I suggest to backup the car battery directly at the car battery terminals. Of course, you need a 12v backup battery capable of supplying a few amps. Using one of the small jump start battery packs is probably the simplest solution and would not need any diodes.

Of course even simple jump starting has risks. So plan carefully and only proceed if you know what you are doing.
 
^ Yes many do backfeed, though I couldn't tell you if all do. Some people choose to use the lighter outlet instead, which also backfeeds (and may need the ignition turned on or at least to accessory position to complete the circuit, meaning that other things like the HVAC blower and radio should be turned off first to reduce current), but if it's really a lighter outlet, and most aux outlets (same socket but not tolerant of heat like a lighter outlet would be), are capable of approx 15A so when it backfeeds, you have some current margin as long as nothing using a lot of current is turned on.

Even so, it wouldn't be a bad idea to put a fuse on the power supply, or at least check whether you have spare fuses for whichever circuit is tapped into.
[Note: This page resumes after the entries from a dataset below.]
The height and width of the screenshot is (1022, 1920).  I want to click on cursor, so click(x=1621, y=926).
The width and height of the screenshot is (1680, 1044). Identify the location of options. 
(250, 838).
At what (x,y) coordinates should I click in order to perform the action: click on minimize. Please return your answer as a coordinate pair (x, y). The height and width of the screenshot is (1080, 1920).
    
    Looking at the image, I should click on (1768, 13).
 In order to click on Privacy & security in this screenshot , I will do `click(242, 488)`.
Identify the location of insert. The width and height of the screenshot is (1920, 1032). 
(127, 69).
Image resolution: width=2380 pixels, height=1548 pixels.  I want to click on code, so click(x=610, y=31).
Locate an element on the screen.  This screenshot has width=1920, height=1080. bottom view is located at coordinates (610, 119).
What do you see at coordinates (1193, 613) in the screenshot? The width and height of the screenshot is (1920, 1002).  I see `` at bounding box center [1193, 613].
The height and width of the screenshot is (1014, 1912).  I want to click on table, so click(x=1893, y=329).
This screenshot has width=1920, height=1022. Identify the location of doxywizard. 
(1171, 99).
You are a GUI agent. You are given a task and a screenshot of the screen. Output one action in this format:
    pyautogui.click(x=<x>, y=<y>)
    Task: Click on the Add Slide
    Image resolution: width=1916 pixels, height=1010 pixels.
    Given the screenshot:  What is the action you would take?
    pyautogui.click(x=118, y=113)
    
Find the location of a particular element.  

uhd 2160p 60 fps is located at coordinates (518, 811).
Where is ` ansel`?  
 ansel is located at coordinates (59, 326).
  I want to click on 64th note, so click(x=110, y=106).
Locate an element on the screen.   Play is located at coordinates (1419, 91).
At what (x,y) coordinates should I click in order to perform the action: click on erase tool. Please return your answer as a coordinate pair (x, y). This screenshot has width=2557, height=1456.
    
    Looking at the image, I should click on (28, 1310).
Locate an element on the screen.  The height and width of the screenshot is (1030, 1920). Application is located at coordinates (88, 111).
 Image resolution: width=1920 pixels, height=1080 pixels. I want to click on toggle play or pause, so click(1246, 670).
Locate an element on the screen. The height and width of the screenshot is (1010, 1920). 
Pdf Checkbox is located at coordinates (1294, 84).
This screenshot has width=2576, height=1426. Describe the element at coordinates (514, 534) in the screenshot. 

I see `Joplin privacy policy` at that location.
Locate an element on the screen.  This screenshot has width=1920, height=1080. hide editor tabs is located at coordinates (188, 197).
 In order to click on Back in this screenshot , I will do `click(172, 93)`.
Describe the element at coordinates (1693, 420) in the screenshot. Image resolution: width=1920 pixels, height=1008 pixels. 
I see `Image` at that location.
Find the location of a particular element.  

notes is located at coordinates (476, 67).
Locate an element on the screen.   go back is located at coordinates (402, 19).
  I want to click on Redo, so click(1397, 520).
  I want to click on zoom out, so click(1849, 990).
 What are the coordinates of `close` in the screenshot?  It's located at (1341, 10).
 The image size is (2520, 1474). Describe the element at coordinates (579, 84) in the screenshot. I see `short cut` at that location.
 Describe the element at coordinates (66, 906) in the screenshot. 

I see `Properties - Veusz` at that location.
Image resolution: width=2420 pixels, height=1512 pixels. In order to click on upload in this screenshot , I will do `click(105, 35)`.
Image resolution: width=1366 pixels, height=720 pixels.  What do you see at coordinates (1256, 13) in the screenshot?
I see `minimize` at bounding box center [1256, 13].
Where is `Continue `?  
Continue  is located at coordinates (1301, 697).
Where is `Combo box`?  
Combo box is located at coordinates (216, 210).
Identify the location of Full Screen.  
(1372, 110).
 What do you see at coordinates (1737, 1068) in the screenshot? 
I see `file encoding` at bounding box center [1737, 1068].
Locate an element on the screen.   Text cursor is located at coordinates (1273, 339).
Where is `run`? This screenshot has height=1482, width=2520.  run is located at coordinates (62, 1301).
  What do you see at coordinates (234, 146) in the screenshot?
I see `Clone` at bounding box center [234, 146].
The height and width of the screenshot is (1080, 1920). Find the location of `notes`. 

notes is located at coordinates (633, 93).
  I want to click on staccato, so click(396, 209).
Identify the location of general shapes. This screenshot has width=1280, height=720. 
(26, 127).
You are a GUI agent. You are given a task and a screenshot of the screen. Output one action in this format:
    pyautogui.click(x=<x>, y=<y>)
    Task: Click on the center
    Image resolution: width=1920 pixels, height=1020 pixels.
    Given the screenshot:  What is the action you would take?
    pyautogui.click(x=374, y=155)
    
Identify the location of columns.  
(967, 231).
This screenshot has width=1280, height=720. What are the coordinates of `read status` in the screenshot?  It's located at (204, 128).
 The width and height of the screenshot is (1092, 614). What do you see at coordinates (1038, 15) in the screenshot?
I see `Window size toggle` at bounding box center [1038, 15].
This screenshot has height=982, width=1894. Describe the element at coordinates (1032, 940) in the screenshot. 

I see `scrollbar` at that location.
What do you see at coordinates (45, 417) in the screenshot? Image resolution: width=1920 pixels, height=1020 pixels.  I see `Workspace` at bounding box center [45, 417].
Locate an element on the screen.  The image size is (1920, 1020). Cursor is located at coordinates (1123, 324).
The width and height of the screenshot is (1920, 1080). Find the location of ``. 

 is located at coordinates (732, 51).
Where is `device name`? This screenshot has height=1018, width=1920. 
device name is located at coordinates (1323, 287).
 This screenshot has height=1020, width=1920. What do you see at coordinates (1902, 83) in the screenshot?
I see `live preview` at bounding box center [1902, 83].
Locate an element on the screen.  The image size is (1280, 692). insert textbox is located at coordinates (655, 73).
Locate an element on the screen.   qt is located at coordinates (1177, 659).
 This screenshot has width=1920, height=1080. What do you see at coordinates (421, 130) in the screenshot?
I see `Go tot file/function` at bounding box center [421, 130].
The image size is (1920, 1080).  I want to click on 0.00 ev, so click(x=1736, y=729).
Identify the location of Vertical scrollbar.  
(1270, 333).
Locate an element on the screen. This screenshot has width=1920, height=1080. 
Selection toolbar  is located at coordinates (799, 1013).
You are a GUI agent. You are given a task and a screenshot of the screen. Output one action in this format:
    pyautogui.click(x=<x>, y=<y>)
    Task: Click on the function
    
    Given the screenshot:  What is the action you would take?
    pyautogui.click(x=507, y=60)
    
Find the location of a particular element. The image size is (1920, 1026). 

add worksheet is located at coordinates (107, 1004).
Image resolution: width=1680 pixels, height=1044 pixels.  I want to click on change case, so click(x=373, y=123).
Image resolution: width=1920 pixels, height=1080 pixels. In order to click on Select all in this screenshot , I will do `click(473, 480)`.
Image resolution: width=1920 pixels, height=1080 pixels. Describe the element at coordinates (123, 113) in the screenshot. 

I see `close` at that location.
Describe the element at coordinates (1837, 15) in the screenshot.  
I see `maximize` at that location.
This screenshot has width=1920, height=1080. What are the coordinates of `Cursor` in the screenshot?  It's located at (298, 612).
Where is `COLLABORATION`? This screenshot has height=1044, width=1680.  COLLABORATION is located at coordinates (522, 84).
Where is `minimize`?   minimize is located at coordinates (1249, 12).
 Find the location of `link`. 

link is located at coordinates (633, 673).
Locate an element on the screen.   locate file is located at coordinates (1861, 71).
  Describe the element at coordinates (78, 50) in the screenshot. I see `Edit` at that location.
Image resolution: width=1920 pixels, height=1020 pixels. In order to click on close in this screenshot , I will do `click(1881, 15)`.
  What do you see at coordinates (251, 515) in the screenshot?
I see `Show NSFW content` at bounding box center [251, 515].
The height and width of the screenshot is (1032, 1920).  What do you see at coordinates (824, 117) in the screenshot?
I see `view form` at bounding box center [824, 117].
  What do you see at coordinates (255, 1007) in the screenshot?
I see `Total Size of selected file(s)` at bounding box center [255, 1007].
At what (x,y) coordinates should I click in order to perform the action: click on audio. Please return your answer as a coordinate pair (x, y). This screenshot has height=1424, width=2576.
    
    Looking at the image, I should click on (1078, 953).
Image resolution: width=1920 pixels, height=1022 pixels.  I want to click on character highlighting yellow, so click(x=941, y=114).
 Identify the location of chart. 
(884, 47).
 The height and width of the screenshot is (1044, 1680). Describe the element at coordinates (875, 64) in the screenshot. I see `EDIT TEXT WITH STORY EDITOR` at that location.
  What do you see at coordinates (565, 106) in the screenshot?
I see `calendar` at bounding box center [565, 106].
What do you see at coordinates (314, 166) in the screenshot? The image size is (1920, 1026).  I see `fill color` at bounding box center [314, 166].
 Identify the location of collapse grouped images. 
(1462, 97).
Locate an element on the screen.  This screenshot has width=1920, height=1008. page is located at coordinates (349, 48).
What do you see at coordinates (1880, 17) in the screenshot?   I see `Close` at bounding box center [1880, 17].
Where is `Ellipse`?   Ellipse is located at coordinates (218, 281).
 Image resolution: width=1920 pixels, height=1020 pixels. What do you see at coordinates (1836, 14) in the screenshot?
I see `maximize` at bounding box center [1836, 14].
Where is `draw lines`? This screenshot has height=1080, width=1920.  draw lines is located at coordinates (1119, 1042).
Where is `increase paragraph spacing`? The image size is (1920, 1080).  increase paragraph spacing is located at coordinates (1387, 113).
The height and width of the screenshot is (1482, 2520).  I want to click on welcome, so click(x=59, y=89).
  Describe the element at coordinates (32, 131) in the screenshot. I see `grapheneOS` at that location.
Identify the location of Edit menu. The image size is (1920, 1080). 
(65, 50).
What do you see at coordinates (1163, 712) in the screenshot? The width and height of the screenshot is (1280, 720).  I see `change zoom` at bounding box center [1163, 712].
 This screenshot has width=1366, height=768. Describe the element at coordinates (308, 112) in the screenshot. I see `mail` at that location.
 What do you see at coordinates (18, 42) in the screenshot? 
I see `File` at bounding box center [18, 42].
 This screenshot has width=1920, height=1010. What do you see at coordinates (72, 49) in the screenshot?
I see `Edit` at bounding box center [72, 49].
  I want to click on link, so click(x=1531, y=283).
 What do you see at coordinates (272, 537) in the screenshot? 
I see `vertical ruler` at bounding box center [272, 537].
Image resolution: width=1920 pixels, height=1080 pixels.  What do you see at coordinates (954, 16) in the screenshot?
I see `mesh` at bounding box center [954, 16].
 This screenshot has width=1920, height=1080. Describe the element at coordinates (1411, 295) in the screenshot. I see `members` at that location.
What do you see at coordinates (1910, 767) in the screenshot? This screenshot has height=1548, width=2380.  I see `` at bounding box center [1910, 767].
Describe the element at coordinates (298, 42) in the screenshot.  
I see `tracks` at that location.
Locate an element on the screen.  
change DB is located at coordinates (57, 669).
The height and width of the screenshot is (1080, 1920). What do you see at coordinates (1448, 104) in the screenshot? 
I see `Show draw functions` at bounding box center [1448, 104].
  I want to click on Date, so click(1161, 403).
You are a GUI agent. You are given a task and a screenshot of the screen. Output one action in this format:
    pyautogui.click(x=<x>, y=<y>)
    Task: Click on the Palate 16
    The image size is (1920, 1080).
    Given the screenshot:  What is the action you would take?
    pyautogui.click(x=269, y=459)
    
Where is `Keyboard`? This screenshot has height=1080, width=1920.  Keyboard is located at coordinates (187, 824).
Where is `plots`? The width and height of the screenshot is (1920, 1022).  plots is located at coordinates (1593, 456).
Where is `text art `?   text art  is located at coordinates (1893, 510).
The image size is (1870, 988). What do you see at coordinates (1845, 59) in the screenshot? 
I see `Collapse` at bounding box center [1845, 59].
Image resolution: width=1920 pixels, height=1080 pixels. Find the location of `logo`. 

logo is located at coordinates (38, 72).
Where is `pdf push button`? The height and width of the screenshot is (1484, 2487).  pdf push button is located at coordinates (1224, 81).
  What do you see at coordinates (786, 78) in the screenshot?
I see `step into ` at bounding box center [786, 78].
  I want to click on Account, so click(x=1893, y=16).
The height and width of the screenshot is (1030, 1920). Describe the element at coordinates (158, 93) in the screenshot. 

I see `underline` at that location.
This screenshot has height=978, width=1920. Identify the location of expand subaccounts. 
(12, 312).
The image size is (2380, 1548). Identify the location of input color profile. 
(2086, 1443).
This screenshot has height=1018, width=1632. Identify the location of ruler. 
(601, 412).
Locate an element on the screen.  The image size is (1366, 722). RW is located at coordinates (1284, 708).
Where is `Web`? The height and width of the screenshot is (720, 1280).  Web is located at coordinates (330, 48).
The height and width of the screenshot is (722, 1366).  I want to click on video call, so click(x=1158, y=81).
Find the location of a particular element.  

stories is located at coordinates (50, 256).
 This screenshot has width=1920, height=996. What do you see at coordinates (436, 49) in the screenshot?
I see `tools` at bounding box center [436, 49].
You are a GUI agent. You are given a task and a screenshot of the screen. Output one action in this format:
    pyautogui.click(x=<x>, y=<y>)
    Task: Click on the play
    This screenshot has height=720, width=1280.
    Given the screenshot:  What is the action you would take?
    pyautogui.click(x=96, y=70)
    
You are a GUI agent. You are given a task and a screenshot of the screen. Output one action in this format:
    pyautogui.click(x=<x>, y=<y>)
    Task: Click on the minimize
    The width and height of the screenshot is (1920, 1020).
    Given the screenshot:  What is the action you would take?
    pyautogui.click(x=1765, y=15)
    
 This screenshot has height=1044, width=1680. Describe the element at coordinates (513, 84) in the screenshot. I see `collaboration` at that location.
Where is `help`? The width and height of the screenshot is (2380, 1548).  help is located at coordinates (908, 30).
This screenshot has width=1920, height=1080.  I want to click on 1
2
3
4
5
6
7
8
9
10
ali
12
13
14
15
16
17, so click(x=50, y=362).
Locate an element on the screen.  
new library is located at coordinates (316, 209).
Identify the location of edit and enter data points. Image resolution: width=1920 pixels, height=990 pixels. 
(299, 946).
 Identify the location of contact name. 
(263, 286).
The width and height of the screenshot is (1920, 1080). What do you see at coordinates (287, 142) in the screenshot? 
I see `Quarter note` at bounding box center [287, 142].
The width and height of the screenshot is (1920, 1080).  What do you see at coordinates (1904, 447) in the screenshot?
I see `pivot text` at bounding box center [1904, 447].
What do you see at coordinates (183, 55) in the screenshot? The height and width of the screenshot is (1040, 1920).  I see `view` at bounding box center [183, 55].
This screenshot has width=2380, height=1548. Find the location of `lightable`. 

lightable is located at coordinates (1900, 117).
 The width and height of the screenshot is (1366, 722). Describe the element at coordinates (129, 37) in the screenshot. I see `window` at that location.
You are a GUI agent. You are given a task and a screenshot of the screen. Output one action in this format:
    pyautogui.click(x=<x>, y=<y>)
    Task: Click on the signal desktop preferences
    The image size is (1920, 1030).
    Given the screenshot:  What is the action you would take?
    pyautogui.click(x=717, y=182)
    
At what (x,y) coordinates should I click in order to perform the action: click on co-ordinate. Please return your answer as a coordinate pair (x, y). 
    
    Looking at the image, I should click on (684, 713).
I'm not sure how the newer vehicles with the center console touchscreen display and computer factor in, whether they are going to need a lot of current because they'd be on too (with ignition in accessory or on position, or how to reach these states with keyless ignition instead of a switch connected to the lock cylinder), which I suppose is one reason to use the OBDII port instead of the lighter outlet or again to just measure the current draw ahead of time to budget what will and won't work.